Rassurons-nous: cette œuvre n’est pas la nôtre, elle est d’abord celle du Christ qui vient nous sauver; nous ne faisons que répondre à son invitation, qu’acquiescer à sa venue toujours plus profonde. Dans l’évangile, c’est bien le Christ qui entre dans la maison de Simon-Pierre, c’est lui qui décide d’opérer une guérison, et c’est encore lui qui est au centre de toute l’action. Les apôtres ne font que collaborer avec lui, et la belle-mère en reçoit tout le bénéfice. Saint Jérôme l’a bien saisi:

«Car elle ne pouvait pas se lever, puisqu’elle était au lit et elle ne pouvait donc pas venir à sa rencontre. Mais lui, médecin plein de miséricorde, il se dirige lui-même vers le lit, lui qui avait porté la brebis malade sur ses épaules. […] De sa main il lui prit la main. Bienheureuse amitié, splendide baiser! Et il la fit lever après lui avoir pris la main: de sa main il lui guérit la main. Il lui prit la main comme un médecin, il lui tâta le pouls, il vit l’ampleur de la fièvre: il était à la fois le médecin et le remède. Jésus la touche, la fièvre s’en va. Puisse-t-il nous toucher à nous aussi la main, pour que nos œuvres soient purifiées. Qu’il entre chez nous: levons-nous enfin de notre lit, ne restons pas couchés. Jésus est debout devant notre lit, et nous restons couchés?»[7]
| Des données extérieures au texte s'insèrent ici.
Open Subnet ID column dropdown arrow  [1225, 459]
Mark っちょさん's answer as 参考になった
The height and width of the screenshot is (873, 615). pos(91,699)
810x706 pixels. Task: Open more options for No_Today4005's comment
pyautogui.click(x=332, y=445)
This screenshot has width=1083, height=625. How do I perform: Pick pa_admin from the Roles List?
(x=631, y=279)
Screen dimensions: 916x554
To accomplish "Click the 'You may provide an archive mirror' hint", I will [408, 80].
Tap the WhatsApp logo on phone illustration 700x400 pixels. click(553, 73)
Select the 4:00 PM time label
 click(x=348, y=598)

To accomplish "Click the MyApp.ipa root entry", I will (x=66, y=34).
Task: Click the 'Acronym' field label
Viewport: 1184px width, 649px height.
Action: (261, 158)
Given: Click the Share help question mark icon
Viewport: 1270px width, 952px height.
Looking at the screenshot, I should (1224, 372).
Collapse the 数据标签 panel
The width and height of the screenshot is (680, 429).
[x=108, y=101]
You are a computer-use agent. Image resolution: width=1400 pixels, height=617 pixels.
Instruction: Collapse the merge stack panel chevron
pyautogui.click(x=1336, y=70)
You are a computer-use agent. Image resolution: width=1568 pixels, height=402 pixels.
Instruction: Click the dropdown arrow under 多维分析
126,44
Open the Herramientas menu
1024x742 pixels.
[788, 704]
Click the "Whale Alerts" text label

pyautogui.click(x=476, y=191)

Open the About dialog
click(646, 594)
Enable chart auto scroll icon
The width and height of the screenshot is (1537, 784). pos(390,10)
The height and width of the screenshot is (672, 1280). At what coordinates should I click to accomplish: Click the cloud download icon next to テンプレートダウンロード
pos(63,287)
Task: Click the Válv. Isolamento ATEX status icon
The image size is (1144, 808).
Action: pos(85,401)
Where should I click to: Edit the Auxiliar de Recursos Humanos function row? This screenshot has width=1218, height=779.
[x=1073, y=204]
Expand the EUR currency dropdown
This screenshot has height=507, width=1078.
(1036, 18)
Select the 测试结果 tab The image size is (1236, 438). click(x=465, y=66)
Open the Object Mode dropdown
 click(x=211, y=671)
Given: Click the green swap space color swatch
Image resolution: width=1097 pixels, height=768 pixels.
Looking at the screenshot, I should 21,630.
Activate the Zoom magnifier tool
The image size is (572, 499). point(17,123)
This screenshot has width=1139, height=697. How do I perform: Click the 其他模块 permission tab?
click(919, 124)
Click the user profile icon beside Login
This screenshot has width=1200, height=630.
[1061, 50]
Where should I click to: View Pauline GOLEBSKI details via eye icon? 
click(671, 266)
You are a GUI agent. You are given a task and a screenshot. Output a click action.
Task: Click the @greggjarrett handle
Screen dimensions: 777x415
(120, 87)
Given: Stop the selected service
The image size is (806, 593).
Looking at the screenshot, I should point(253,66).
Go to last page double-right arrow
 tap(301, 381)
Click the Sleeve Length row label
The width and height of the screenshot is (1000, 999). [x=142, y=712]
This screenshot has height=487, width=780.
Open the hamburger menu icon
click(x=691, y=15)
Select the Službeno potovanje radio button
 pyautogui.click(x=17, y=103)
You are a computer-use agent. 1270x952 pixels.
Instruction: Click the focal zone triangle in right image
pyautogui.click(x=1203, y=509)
Dans notre méditation, nous pouvons reprendre cette belle prière de sainte Faustine (à la fin de son cinquième cahier), celle d’une âme qui attend le Christ médecin:

«Je t’attends, Seigneur, dans le calme et le silence,
Avec une grande nostalgie en mon cœur
Et un désir inassouvi
Je sens que mon amour pour toi se change en brasier
Et comme une flamme s’élèvera dans le ciel, à la fin de mes jours,
Alors tous mes vœux se réaliseront!
Viens donc enfin – mon très doux Seigneur
Et emporte mon cœur assoiffé
Là-bas chez toi, dans les hautes contrées des cieux
Où règne éternellement ta vie!»[8]


[1] Catéchisme, nº2602.

[2] Edith Stein, Source cachée (œuvres spirituelles), Ad solem – Cerf, 1999, p. 62.

[3] Catéchisme, nº470.

[4] Monsieur Olier, L’âme cristal, Des attributs divins en nous, Seuil 2008, p. 69.

[5] Saint Jérôme, Homélies sur Marc, homélie 2C, SC 494, p. 117-9.

[6]] Monsieur Olier, L’âme cristal, Des attributs divins en nous, Seuil 2008, p. 68.

[7] Saint Jérôme, Homélies sur Marc, homélie 2C, SC 494, p. 117-9.

[8] Sainte Faustine (Héléna Kowalska), Petit Journal, disponible ici, nº1588.